** Provided records **
================

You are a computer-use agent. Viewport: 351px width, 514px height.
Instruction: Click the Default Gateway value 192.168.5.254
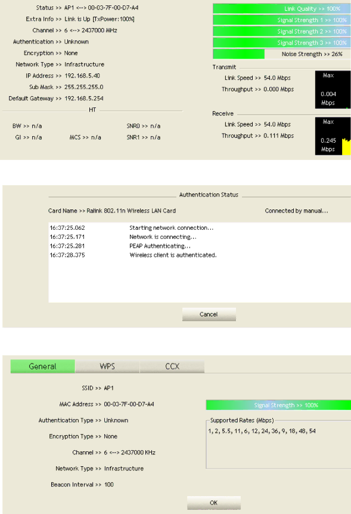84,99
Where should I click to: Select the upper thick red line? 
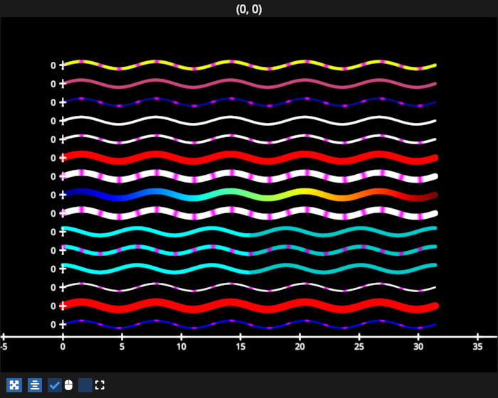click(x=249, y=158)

================

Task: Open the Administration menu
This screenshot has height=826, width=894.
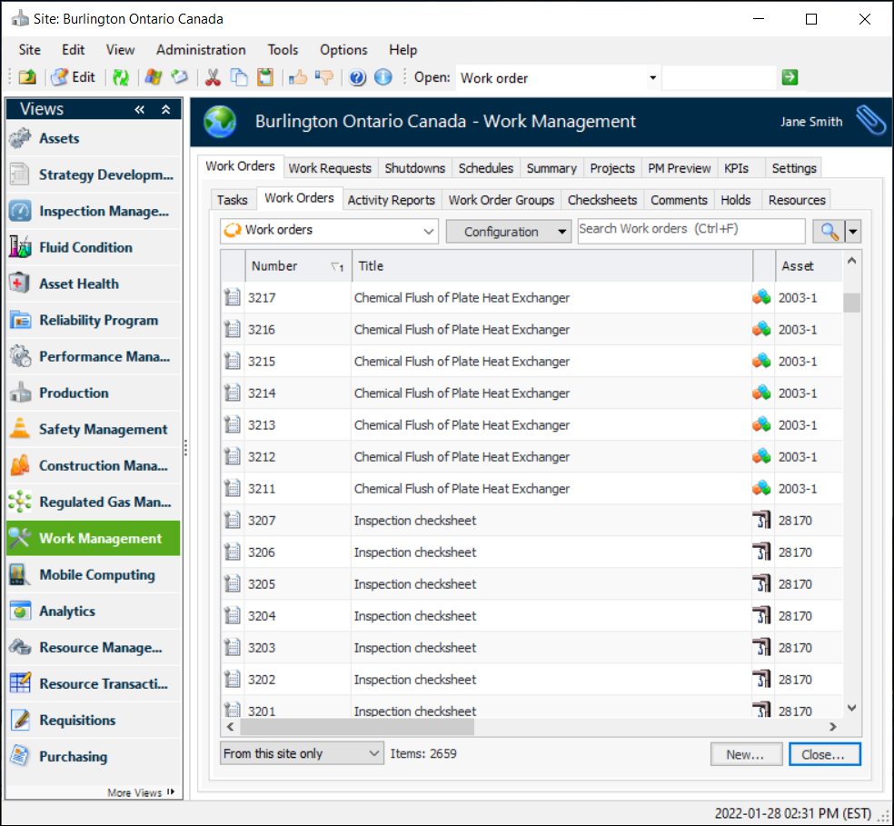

================

** Problem to solve **
Where a line above contains the word "height", copy that line.

** Response to the exercise **
You are a computer-use agent. Viewport: 351px width, 514px height.
This screenshot has height=826, width=894.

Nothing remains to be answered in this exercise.